There is an area of cystic encephalomalacia in the right corona radiata compatible with an older area of infarction.

The SWI sequence shows extensive small foci of susceptibility artefact scattered throughout both the cerebral and cerebellar hemispheres and scattered foci within the brain stem. No significant abnormality of the intracranial MRA.  

Case Discussion

This 70 year old previously well female presented with chest pain 2/12 prior whilst overseas. She was worked up and diagnosed with an aortic arch aneurysm and right coronary artery (RCA) stenosis.

She returned to her home country and proceeded to elective aortic arch replacement and coronary artery bypass graft of the RCA. Her past medical history was untreated hypertension. She was a non-smoker. Family history unknown.

Cardiopulmonary bypass time was 208 minutes and aortic cross-clamp time was 88 minutes. It was noted on the intraoperative trans-esophageal echocardiogram that the patient had atheroma burden in her aortic arch.

The patient was admitted to the ICU intubated and sedated. Sedation was switched off but neurological deficits were apparent within several hours (as mentioned above).
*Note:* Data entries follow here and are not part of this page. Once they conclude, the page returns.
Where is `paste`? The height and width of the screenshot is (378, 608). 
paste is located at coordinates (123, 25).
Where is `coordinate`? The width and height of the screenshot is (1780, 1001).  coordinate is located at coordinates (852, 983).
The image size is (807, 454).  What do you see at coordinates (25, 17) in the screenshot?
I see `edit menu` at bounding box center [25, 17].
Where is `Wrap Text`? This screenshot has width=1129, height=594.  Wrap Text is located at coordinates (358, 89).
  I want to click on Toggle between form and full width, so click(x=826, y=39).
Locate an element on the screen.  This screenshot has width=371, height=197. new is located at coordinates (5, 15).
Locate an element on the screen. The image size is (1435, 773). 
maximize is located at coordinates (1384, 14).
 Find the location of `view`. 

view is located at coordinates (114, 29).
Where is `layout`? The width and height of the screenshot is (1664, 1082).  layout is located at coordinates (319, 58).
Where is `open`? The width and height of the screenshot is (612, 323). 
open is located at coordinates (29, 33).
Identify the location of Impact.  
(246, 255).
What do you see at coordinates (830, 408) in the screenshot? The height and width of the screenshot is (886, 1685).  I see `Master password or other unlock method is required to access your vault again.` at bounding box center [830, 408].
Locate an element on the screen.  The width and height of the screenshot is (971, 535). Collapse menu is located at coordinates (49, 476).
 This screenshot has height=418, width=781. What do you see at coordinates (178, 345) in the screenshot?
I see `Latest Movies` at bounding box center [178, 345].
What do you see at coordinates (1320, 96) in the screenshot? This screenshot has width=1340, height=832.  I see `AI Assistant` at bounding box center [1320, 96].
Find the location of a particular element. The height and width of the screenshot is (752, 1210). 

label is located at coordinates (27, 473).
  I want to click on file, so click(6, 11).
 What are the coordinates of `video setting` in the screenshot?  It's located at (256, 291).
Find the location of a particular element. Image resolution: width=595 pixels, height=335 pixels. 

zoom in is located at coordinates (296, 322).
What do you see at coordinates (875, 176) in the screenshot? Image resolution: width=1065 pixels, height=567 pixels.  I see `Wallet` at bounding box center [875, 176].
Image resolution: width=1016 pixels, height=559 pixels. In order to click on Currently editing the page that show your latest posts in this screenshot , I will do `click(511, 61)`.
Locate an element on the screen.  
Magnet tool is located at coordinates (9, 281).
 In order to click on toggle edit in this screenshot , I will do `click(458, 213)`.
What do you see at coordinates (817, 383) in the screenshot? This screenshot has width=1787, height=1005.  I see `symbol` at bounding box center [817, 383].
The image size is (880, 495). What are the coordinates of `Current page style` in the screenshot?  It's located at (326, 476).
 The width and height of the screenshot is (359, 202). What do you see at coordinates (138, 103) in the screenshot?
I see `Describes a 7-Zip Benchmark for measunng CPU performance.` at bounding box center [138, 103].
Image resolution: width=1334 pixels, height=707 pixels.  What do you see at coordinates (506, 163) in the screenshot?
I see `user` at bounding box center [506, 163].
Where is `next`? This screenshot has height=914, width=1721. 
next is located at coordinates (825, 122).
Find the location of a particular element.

The initial non-contrast CT was taken day 1 post-operative and signs were suggestive of sub-acute cerebral,cerebellar and brainstem infarction.

MRI was able to be performed on day 5 post-operative once the pacing wires were removed. The key finding that confirms multiple embolic infarcts are the hypointense susceptibility vessel signs seen on SWI.

It is likely the patient had a "shower" of microemboli from her aortic atheroma burden at the time of vessel cannulation or cross-clamping during surgery.

Unfortunately, the patient was not a candidate for clot retrieval nor thrombolysis. She succumbed to this injury and died when cardiopulmonary supports were withdrawn.